Lead Opinion
The amended petition was not subject to the demurrer interposed; and the overruling of the motion for new trial was not error.
Error is assigned on the overruling of the demurrer to the petition. The main contention of the demurrer was that the petition failed to allege an express contract between the plaintiff and the deceased that the plaintiff should be paid for the services sued for, and failed to set forth therein "any facts tending to show that the said A. L. Cooper, deceased, became under any legal obligation to pay the plaintiff for such services." "`Ordinarily, when one renders services . . valuable to another, which the latter accepts, a promise is implied to pay the reasonable value thereof, but this presumption does not usually arise in cases between very near relatives.' [Code, § 3-107]. But this court has never decided that on account of relationship, however near, there can be no recovery for services rendered by one relative to another without proof of an express contract." Murrell v. Studstill,
While the present petition fails to allege an express contract, it does set forth that the plaintiff had rendered valuable services to the deceased for several years, which were accepted by the latter, and these and the other facts set forth in the petition tended to show that the services were given with the understanding by both of the parties that they were to be paid for by the deceased, or by his executor or administrator after his death.

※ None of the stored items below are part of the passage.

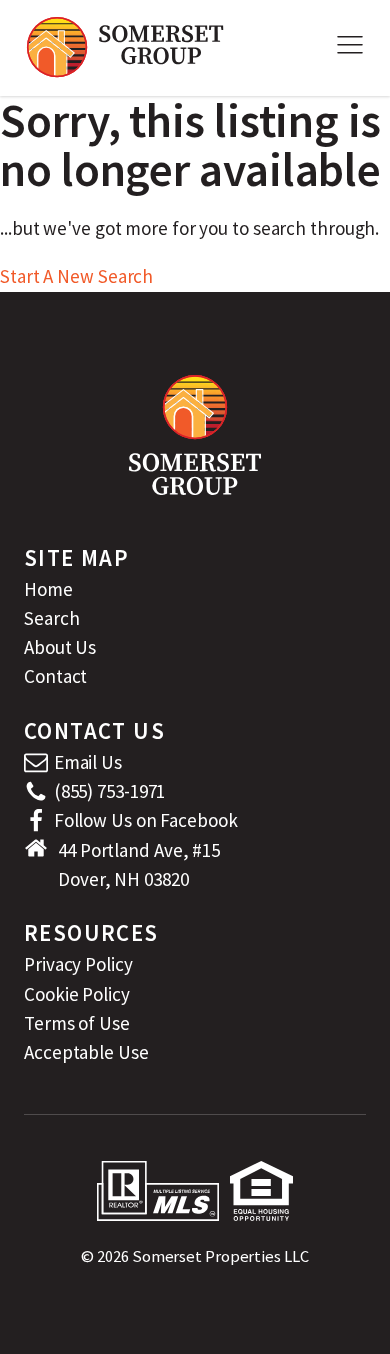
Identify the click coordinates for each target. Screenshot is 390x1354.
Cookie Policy (77, 994)
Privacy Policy (78, 964)
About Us (60, 647)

In our opinion the overruling of the demurrer was not error. The evidence while in *Page 216 sharp conflict authorized the verdict, and the court did not err in refusing to grant a new trial.
Judgment affirmed. MacIntyre and Guerry, JJ., concur.
Concurrence Opinion
I think the allegation that the deceased had lived in the plaintiff's home for a year before he became disabled and had paid board during that time was a sufficient surrounding circumstance to authorize the allegation that further board and services furnished him were to be paid for.